- WORK TO COMPLETE
Give every line of the material back exactly, images removed.

--- START ---

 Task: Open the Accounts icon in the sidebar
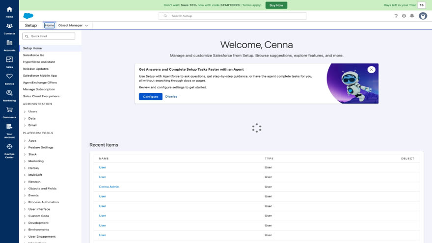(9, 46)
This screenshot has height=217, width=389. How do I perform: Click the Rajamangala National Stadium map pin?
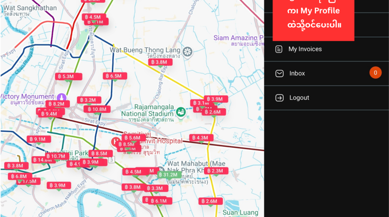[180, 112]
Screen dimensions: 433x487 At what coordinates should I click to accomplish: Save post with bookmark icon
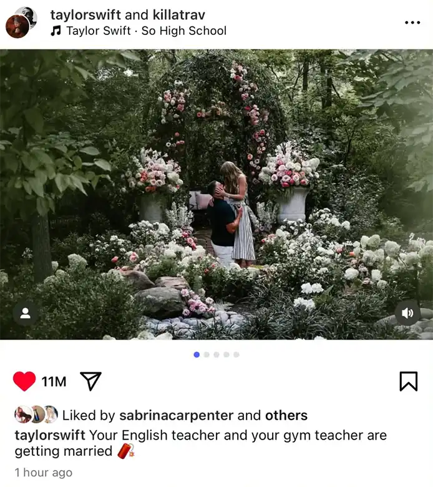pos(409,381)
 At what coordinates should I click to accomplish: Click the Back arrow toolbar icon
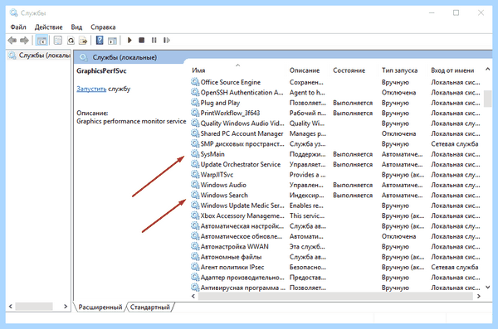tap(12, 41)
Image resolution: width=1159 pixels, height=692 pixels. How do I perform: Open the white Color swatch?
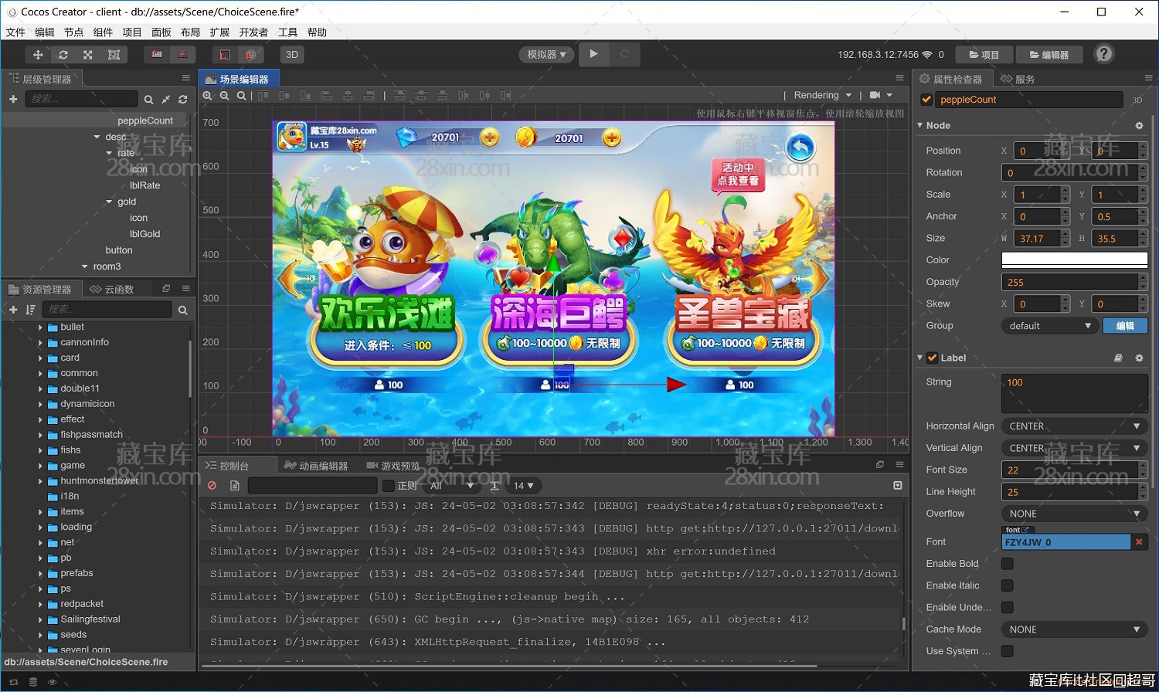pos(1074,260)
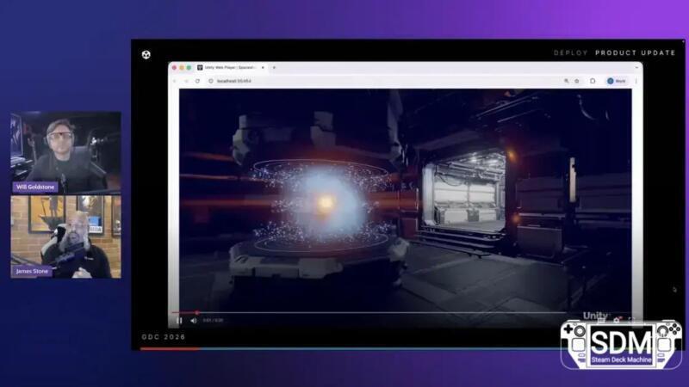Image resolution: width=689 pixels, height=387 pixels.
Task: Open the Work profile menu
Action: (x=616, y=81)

--- END ---

- TASK RESPONSE
 Task: Open the Accounts icon in the sidebar
(9, 46)
This screenshot has height=217, width=389. How do I perform: Click the Rajamangala National Stadium map pin?
[180, 112]
Screen dimensions: 433x487 At what coordinates should I click to accomplish: Save post with bookmark icon
pos(409,381)
 At what coordinates should I click to accomplish: Click the Back arrow toolbar icon
tap(12, 41)
Image resolution: width=1159 pixels, height=692 pixels. How do I perform: Open the white Color swatch?
pos(1074,260)
Image resolution: width=689 pixels, height=387 pixels.
Task: Open the Work profile menu
Action: (x=616, y=81)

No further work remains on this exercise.